단어 및 항목 위치 데이터
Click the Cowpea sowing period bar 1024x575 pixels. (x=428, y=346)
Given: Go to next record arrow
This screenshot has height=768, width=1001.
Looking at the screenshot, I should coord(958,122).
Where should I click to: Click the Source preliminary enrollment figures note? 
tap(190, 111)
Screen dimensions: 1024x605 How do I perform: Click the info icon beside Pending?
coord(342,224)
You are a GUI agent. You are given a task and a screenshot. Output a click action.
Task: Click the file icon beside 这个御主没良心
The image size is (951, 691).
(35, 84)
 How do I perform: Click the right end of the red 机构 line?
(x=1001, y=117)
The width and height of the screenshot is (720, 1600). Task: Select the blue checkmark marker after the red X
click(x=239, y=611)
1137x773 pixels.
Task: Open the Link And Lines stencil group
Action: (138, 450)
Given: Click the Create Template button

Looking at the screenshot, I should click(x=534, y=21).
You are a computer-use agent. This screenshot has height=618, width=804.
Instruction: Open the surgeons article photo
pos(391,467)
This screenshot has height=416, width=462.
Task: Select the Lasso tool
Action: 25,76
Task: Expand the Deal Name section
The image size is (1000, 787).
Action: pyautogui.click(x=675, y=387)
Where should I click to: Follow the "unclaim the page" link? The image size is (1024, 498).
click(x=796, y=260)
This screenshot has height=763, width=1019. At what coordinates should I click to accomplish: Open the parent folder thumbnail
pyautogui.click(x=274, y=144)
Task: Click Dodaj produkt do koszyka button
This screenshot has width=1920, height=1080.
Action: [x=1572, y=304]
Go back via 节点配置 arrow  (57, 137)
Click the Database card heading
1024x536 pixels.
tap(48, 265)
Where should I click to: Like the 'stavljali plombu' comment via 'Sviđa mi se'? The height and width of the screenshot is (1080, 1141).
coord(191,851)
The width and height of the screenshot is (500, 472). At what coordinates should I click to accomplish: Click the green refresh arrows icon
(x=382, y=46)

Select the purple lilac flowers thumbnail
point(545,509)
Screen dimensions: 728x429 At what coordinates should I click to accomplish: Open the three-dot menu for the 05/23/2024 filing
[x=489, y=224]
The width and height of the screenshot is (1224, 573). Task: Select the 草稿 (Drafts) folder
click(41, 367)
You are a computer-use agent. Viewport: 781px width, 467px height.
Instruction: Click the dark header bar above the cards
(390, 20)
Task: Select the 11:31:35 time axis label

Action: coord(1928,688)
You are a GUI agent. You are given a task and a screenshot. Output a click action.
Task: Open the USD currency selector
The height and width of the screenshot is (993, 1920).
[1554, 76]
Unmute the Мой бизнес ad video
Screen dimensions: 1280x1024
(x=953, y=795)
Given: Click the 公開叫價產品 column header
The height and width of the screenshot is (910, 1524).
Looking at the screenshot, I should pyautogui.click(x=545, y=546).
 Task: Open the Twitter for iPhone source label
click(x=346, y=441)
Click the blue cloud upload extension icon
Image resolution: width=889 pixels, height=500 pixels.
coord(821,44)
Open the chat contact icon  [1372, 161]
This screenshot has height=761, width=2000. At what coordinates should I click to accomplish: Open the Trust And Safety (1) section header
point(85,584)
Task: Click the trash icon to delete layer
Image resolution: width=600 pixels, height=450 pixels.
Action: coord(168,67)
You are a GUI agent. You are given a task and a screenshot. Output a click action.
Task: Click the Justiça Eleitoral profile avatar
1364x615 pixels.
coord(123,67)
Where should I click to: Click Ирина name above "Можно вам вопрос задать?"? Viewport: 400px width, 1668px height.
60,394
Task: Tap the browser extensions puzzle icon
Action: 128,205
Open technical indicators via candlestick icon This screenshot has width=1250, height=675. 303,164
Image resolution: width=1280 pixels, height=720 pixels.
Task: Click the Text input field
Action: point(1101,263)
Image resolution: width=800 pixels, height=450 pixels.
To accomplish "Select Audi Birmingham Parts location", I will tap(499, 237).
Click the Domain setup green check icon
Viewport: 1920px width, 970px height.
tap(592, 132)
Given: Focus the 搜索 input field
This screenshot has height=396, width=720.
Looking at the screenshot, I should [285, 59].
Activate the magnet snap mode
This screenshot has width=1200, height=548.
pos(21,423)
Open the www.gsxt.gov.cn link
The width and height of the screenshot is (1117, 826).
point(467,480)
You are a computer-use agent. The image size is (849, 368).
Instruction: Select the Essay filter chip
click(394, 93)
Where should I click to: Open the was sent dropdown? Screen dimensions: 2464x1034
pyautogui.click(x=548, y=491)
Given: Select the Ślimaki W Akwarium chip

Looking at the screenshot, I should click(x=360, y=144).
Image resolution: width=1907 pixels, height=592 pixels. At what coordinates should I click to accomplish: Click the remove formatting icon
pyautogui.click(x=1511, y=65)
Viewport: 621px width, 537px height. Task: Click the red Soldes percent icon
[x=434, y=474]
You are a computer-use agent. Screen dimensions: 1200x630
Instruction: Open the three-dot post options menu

**과제 안내:** 위 자료의 첫 줄부터 "tap(190, 111)"가 들어 있는 줄까지, 양 끝을 포함한 줄들을 번호 목록으로 정리하세요. 빈 줄은 넣지 마세요.

**전체 출력:**
1. Click the Cowpea sowing period bar 1024x575 pixels. (x=428, y=346)
2. Given: Go to next record arrow
3. This screenshot has height=768, width=1001.
4. Looking at the screenshot, I should coord(958,122).
5. Where should I click to: Click the Source preliminary enrollment figures note? 
6. tap(190, 111)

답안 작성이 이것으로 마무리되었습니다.